* _About this exercise_
Report each line from the data below that holds the word "click".

(Data records)
--------------------------------------------------

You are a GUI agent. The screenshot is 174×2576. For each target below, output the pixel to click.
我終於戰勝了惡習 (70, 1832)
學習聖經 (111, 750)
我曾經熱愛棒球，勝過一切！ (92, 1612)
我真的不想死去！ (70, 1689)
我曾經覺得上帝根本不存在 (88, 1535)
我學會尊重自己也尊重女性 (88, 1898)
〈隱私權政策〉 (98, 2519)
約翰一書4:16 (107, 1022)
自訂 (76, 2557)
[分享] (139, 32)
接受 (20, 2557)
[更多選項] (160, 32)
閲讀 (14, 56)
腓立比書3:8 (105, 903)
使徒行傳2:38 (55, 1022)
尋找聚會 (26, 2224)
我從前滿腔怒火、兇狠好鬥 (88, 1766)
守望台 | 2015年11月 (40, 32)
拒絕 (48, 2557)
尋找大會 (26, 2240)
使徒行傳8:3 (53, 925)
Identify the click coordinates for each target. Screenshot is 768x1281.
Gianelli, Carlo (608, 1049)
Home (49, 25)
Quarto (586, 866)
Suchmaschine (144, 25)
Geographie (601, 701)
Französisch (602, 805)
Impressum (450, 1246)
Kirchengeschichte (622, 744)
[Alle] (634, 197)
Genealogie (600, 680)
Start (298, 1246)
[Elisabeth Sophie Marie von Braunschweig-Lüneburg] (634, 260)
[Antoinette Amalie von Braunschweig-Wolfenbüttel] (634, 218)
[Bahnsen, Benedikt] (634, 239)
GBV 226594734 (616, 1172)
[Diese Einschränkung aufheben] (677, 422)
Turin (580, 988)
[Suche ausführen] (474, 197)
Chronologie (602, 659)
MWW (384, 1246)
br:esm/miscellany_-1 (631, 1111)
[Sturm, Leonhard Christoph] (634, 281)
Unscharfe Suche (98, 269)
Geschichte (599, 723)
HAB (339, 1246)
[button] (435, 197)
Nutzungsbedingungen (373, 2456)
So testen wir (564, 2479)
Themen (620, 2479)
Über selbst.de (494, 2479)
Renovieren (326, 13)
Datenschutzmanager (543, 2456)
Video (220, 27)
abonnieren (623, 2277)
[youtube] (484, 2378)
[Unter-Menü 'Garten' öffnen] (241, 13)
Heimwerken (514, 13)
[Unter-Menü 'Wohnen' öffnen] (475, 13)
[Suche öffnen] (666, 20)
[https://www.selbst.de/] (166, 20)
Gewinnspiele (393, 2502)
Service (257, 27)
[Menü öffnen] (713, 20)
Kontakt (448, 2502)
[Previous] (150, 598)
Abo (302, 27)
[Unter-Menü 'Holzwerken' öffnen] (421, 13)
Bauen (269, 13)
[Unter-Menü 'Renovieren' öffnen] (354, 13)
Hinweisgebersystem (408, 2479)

--------------------------------------------------

* _Solution below_
You are a GUI agent. The screenshot is 174×2576. For each target below, output the pixel to click.
Identify the click coordinates for each target. Screenshot is 768x1281.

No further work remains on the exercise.